До самого вечера Мария Леонидовна убиралась и укладывалась, понимая, что Василий Георгиевич поездом приехать не сможет, как не смогут и они выехать отсюда поездом. Из дому была видна большая дорога, была видна с утра непрекращающаяся река бегущих. Мысль о том, что она останется одна, когда все уйдут, беспокоила ее, особенно же мысль о возможном невозвращении Василия Георгиевича. Беспокоил ее и Кирюша, который, среди поднявшейся тревоги, вдруг стал преувеличенно смешлив и непонятлив. Среди дня она несколько раз видела своего молчаливого жильца, даже поздоровалась с ним издали и решила, что непременно поговорит с ним, разузнает о нем, может быть, поможет ему, и это решение заняло ее на несколько минут. Настал вечер, она собралась ужинать, и только что они сели, как послышался звук мотора: какой-то успокоительный, знакомый звук; на двор сушковского дома въехали две машины: в одной сидели трое Крайнов, в другой — Эдуард Зонтаг, Василий Георгиевич и старуха Сушкова. Обе машины выехали из Парижа накануне вечером, были в пути всю ночь и весь день.

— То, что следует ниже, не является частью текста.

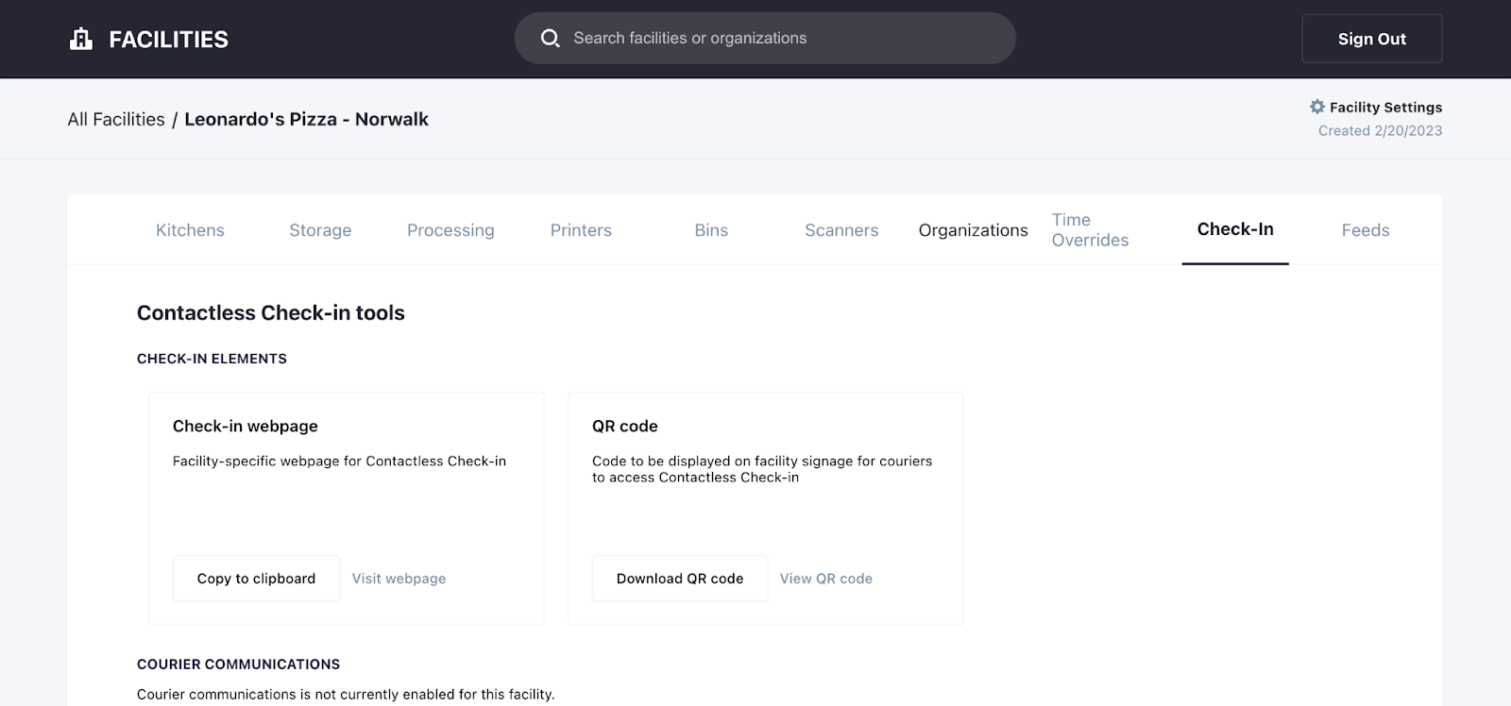Go to the Printers tab
The image size is (1511, 706).
[581, 230]
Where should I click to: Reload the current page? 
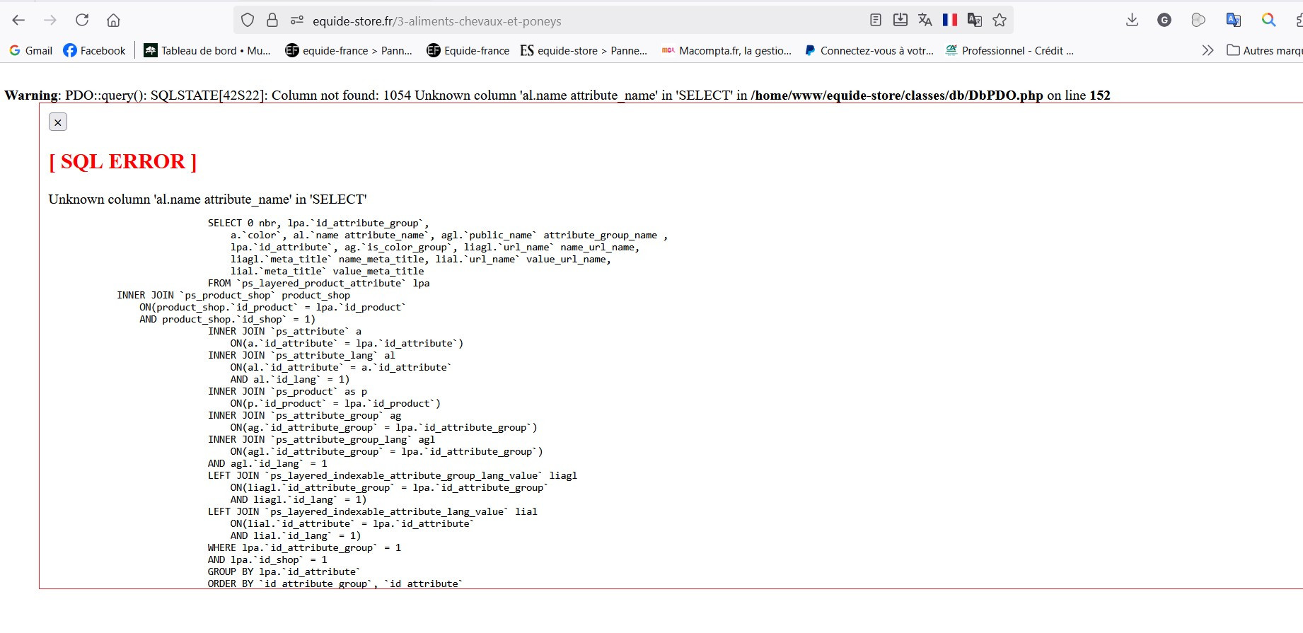point(82,21)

Манюра Крайн даже расплакалась, когда вошла в дом. «Это слишком, слишком! — говорила она своим большим ртом. — Этого нельзя вынести. Детей ведут пешком, старики ковыляют на костылях. Нельзя будет во всю жизнь забыть…» Но Мария Леонидовна едва успела обнять ее, как надо было здороваться с Зонтагом, с Магдалиной, идти за мужем в другую комнату и слушать его взволнованные слова о том, что он еще вчера днем понял, как она была права, что надо было выехать в воскресенье, что теперь они могут не успеть.
— С Кирюшей нехорошо, — сказала она ему, так как считала это все-таки главным, даже сегодня.
Эдуард Зонтаг был связан с Василием Георгиевичем давними деловыми узами, и между ним и Сушковым существовали какие-то одним им известные, слегка натянутые отношения. Он держался несколько в стороне, почему-то считая Крайнов родственниками Марии Леонидовны, и курил толстую сигару. Он был маленького роста и говорил, что чем меньше человек, тем толще сигары он курит.